## WHAT YOU NEED TO DO
#1 According to the Childline Gibraltar article, how many contacts did the charity receive last year?
#2 Decide whether each statement agrees with the Childline Gibraltar article, and answer yes or no, quoting the words of the article that decide it.
(a) In the 2019 - 2020 annual report, general support made up 27% of calls.
(b) Anxiety has always been the top reason for contacting Childline Gibraltar's helplines.
(c) Public Health Gibraltar's survey found that half of Gibraltarian adults reported having anxiety since the pandemic.
#3 Extend the article on Childline Gibraltar's mental health contacts with a few more sentences, starting after its last sentence.

## READING TEXT
======

Staggering increase as Childline finds 60% of contacts related to mental health

Childline Gibraltar has seen a staggering increase of mental health related contacts, its CEO Caroline Carter Olivero has said, detailing that children lack the support structure they had prior to the pandemic.

Last year Childline Gibraltar received 900 contacts, 60% of these were related to mental health, and for the first time in the charity's 15 year history anxiety is the top reason for contacting its helplines.

In Childline's 2019 - 2020 annual report published in December 2020, some 19% of contacts were mental health related. At the time this came second to general support, which garnered 27% of calls.

The findings echo a survey carried out last year where Public Health Gibraltar found a third of Gibraltarian adults reported having anxiety since the pandemic.

For Mrs Carter Olivero the surge in mental health related calls comes down to one major factor - children are less social than there were two years ago.

======

## DATA UNDER STUDY
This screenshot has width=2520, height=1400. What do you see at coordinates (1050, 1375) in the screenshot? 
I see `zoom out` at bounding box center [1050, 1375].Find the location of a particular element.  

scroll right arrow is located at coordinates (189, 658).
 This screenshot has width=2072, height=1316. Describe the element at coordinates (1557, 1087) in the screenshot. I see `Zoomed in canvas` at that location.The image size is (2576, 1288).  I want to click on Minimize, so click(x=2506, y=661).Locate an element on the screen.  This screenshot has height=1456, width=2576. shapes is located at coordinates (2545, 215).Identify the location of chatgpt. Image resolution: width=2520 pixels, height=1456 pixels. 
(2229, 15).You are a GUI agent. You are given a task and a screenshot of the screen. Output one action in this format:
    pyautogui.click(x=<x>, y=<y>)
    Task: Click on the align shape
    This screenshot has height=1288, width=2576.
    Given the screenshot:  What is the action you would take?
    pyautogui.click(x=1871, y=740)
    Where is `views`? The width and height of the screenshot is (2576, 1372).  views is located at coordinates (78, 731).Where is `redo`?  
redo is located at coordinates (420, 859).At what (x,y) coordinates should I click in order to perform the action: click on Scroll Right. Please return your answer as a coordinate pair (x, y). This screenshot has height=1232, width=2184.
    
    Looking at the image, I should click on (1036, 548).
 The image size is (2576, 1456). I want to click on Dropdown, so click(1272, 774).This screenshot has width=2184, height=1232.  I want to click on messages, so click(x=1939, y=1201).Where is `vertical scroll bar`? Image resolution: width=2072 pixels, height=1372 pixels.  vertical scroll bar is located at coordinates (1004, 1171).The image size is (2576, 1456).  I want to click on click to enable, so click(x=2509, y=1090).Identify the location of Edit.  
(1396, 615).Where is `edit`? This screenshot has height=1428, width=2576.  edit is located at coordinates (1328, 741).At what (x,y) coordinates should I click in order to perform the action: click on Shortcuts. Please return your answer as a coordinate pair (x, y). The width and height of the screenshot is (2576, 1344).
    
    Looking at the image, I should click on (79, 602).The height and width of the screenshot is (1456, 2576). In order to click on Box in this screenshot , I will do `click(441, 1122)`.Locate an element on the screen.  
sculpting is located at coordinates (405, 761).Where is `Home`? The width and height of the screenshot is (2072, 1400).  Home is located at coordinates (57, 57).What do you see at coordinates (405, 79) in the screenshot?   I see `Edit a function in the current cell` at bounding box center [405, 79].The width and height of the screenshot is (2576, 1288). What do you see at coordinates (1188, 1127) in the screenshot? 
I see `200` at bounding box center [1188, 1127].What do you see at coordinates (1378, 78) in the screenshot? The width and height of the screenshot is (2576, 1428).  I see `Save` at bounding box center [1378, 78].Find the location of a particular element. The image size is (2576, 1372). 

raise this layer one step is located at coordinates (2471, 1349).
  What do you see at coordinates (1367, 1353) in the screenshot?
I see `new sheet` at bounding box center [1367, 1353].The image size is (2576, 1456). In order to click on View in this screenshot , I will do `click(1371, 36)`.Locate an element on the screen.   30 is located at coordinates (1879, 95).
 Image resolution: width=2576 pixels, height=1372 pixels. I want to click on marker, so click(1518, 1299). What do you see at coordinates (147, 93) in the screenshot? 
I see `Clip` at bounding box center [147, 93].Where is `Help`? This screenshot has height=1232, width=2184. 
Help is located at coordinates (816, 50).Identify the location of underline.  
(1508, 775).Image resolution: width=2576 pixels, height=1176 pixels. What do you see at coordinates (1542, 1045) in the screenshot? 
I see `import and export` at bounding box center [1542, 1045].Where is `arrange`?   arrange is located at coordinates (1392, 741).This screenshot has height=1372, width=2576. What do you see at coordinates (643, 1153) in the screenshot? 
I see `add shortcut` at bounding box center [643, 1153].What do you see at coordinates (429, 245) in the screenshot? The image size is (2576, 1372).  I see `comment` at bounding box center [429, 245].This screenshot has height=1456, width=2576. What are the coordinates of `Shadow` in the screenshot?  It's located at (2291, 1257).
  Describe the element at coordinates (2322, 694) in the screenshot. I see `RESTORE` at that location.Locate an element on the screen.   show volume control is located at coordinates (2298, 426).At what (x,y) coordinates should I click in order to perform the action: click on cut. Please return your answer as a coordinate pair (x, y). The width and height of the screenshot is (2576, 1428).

======

## WRITTEN RESPONSES
#1 900 contacts.

#2
(a) Yes: "general support, which garnered 27% of calls."
(b) No: "for the first time in the charity's 15 year history anxiety is the top reason for contacting its helplines."
(c) No: "a third of Gibraltarian adults reported having anxiety since the pandemic."

#3
The pandemic has caused two years of less social interaction during crucial years of development for children and teenagers.

Compounding this issue, Mrs Carter Olivero stressed, is that children's needs have heightened in this pandemic and, at the same time, the support structure they have access to has been the lowest in their lives.

Mrs Carter Olivero explained the support structure for youngsters ranges from friends and family to teachers and school counsellors.

She explained isolation and less social contact meant children had fewer ways of reaching out when in need of help.
These early interventions, from just talking to a friend, can ease the child's situation.

Without being able to socialise as often these issues if not vocalised and aided earlier, could lead to crisis point.

"Children have had the least amount of support than they ever have had, with other support structures that are no longer in place because of the Covid pandemic," Mrs Carter Olivero said.

Childline Chairperson, Annie Green, highlighted that in these past two formative years for youngsters they would have missed out in social experiences that could have shaped them.

"When we look at the content of the calls that are coming to us," Mrs Carter Olivero said.

"We have seen a huge, unprecedented increase in anxiety. Anxiety has increased significantly this year. Never has anxiety been the top reason for contacting us."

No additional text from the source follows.